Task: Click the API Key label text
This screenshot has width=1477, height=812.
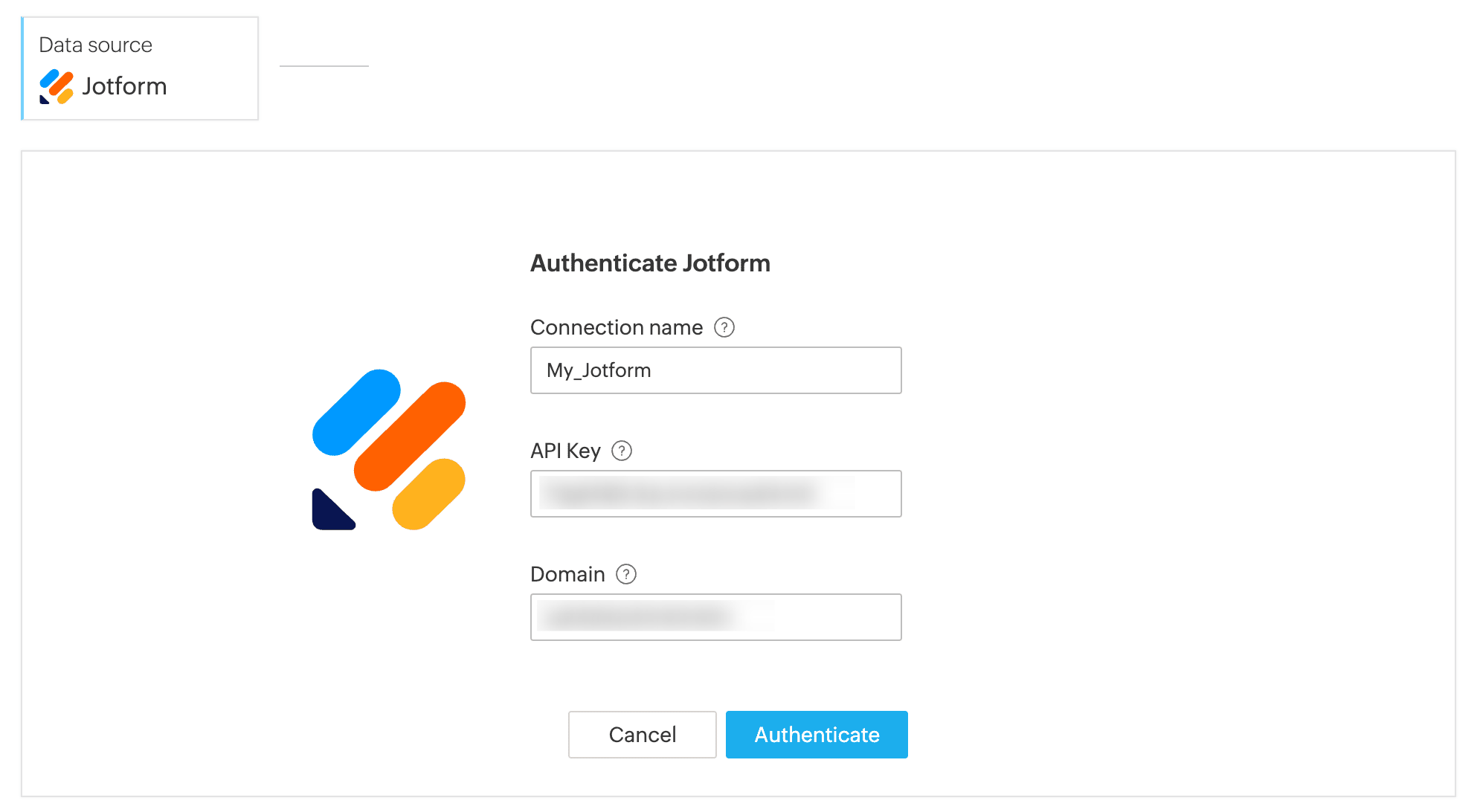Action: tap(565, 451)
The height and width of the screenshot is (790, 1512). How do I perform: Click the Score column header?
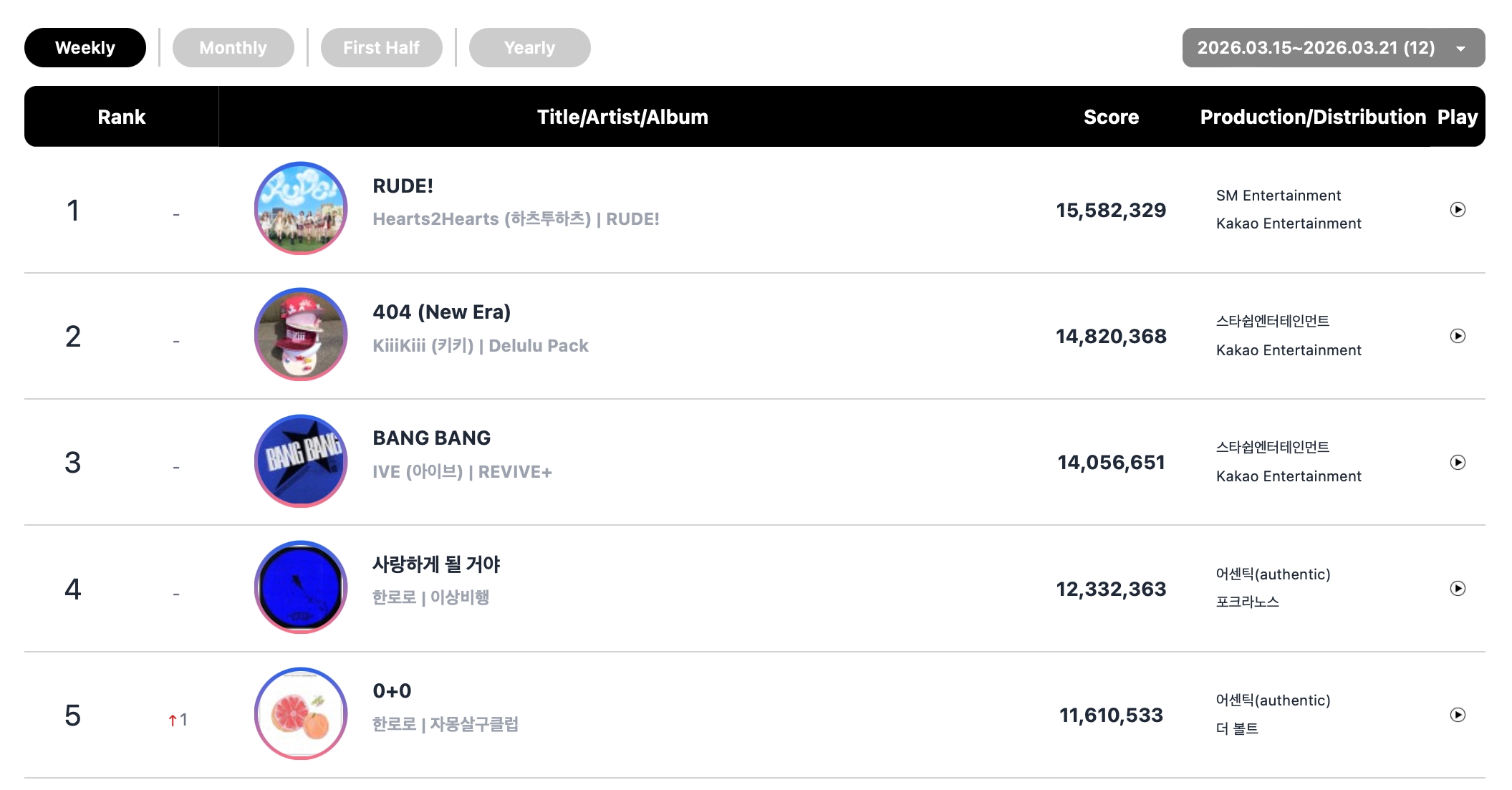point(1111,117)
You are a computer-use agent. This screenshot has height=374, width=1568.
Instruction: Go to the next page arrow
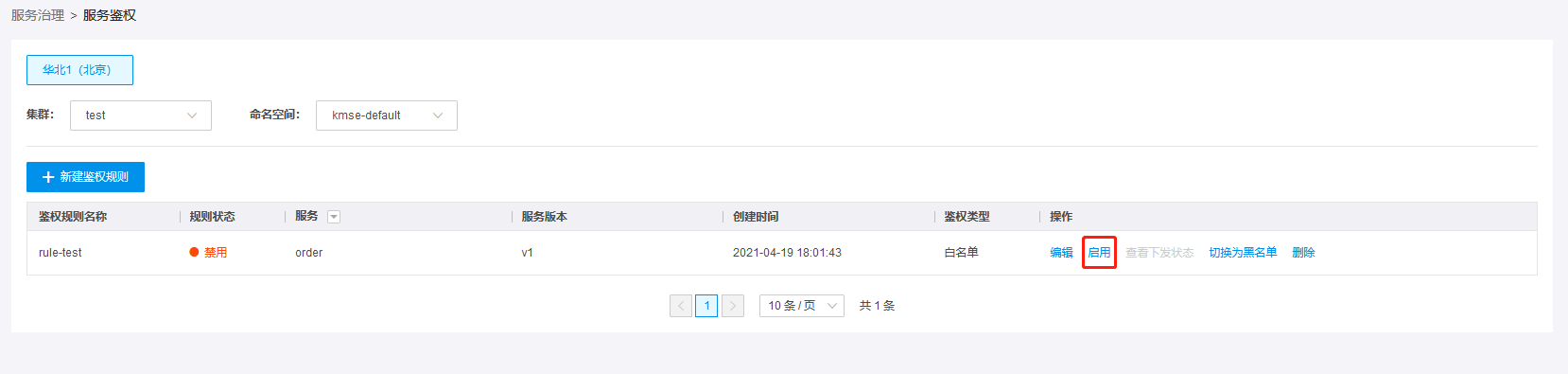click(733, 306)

Instructions for the task:
From the first line to the last, copy the listing above exactly and leave out the images.

Response for this exercise:
Task: Click the API Key label text
This screenshot has width=1477, height=812.
Action: tap(565, 451)
The height and width of the screenshot is (790, 1512). How do I perform: Click the Score column header?
point(1111,117)
You are a computer-use agent. This screenshot has height=374, width=1568.
Instruction: Go to the next page arrow
click(733, 306)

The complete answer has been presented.